A key player in the project is Steven Wilson of Lockstep Technologies in Sydney, Australia, whose company has developed a technology called “Stepwise” that is designed to do many of the things envisioned in the Mobile Device and Attribute Validation (MDAV) project headed by CCICADA and Kantara. Lockstep will be the primary developer of the MDAV technology.
“The classic approach to identity theft and identity fraud has been to pile on more identity. We’re in an arms race where users are subject to more and more identification even for basic transactions,” Wilson said.

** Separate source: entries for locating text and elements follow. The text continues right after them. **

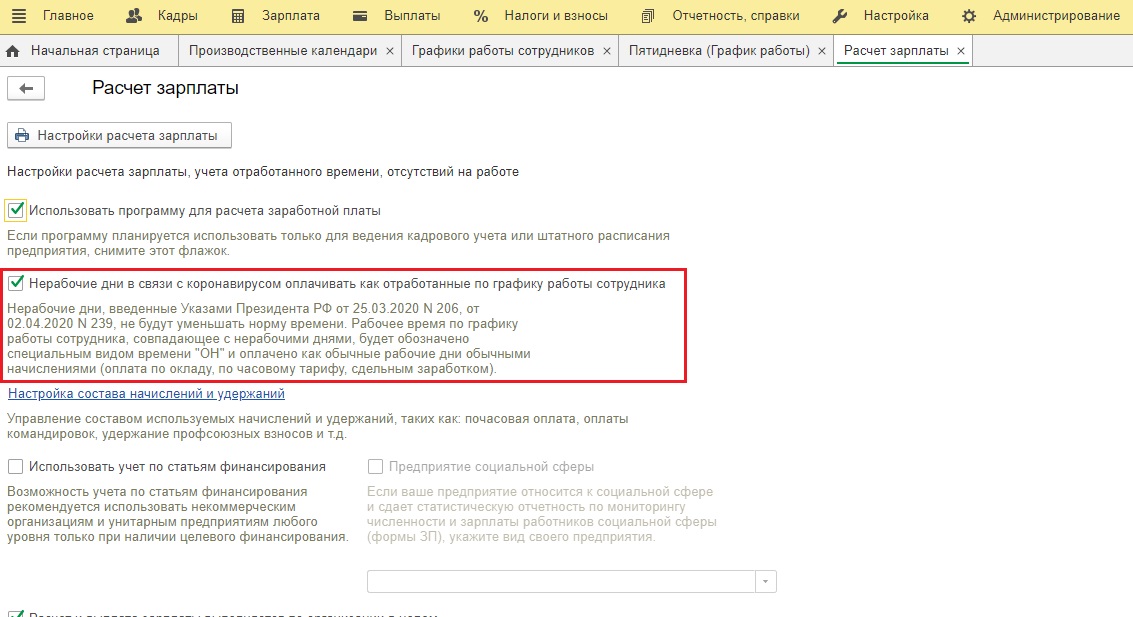The image size is (1133, 617).
Task: Click the percent icon for Налоги и взносы
Action: (x=481, y=16)

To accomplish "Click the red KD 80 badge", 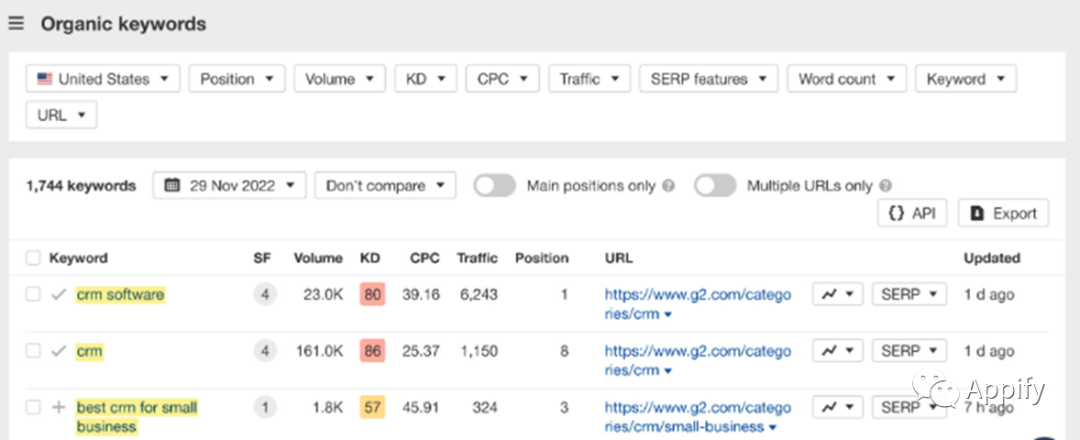I will pos(372,295).
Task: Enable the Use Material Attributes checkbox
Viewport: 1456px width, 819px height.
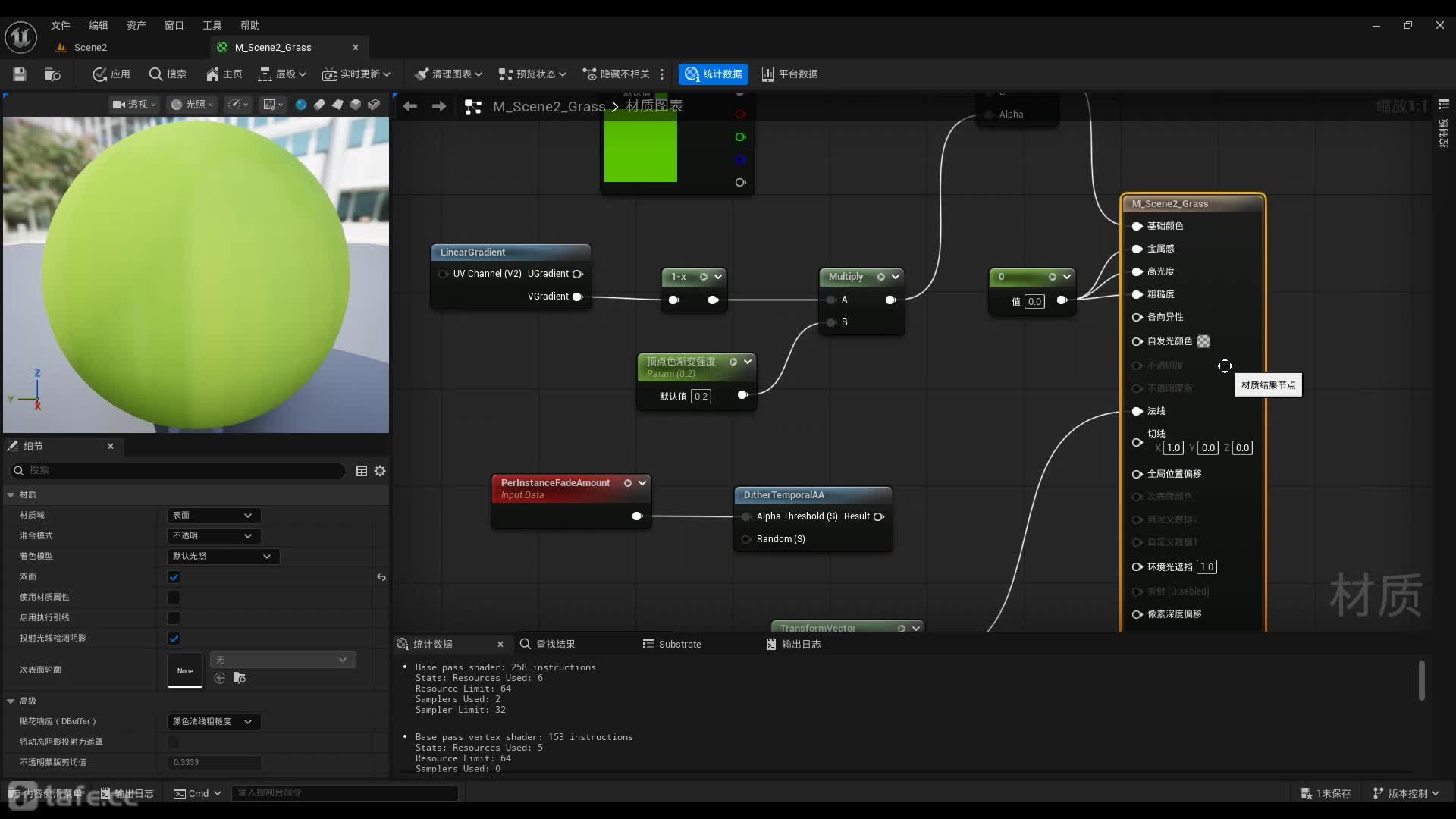Action: click(174, 598)
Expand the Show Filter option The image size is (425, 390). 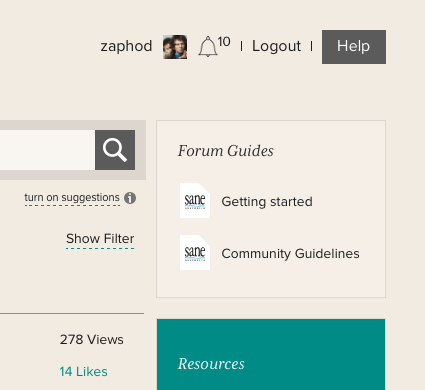(x=100, y=239)
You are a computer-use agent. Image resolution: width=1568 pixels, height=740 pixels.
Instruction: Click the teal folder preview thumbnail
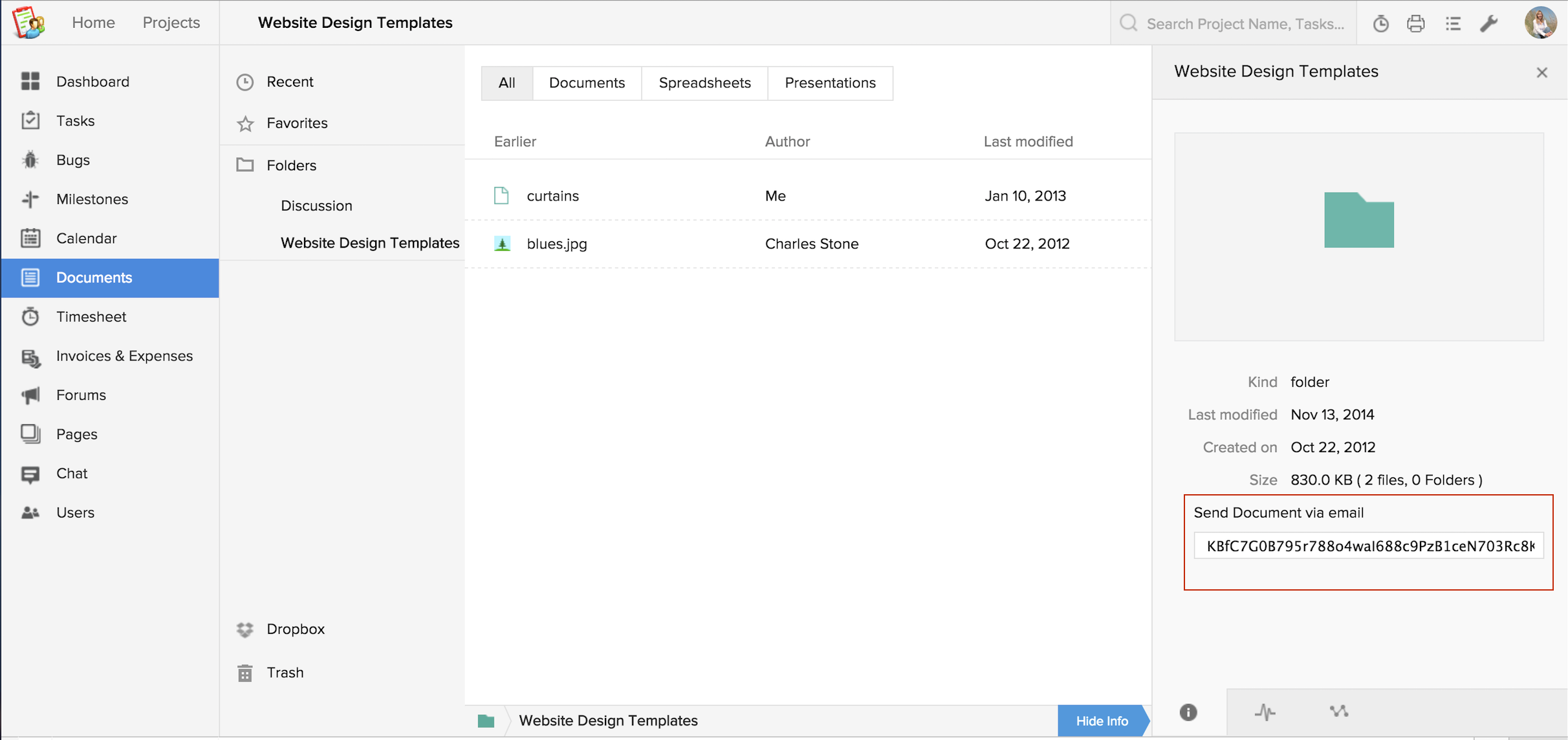[1358, 221]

The problem with this approach is that it actually puts more personal data at risk of being exposed. This is amply documented in the frightening frequency with which hackers gain access to the personal data of millions of individuals whose information is stored on government and business servers.
“What we need to do is get better at proving specific things that matter about people in specific contexts. We need ways of presenting attributes (e.g. personal information) such that the data cannot be stolen and replayed,” Wilson explained.
Lockstep Technologies’ Stepwise innovation has the ability to do that by equipping individuals with electronic “wallets” that verify only the discrete data needed for a particular situation or transaction. The next step is to create a prototype of Lockstep Technologies’ technology that can be used to present the attributes of first responders in emergency settings.
Once this technology has been field tested and proven, it could be applied to healthcare, e-commerce, social media and any situation that requires secure cyber communications between two parties in a transaction.
Ultimately, it could solve the now ubiquitous problem of cyber thieves stealing the personal information of hundreds of millions of people around the globe.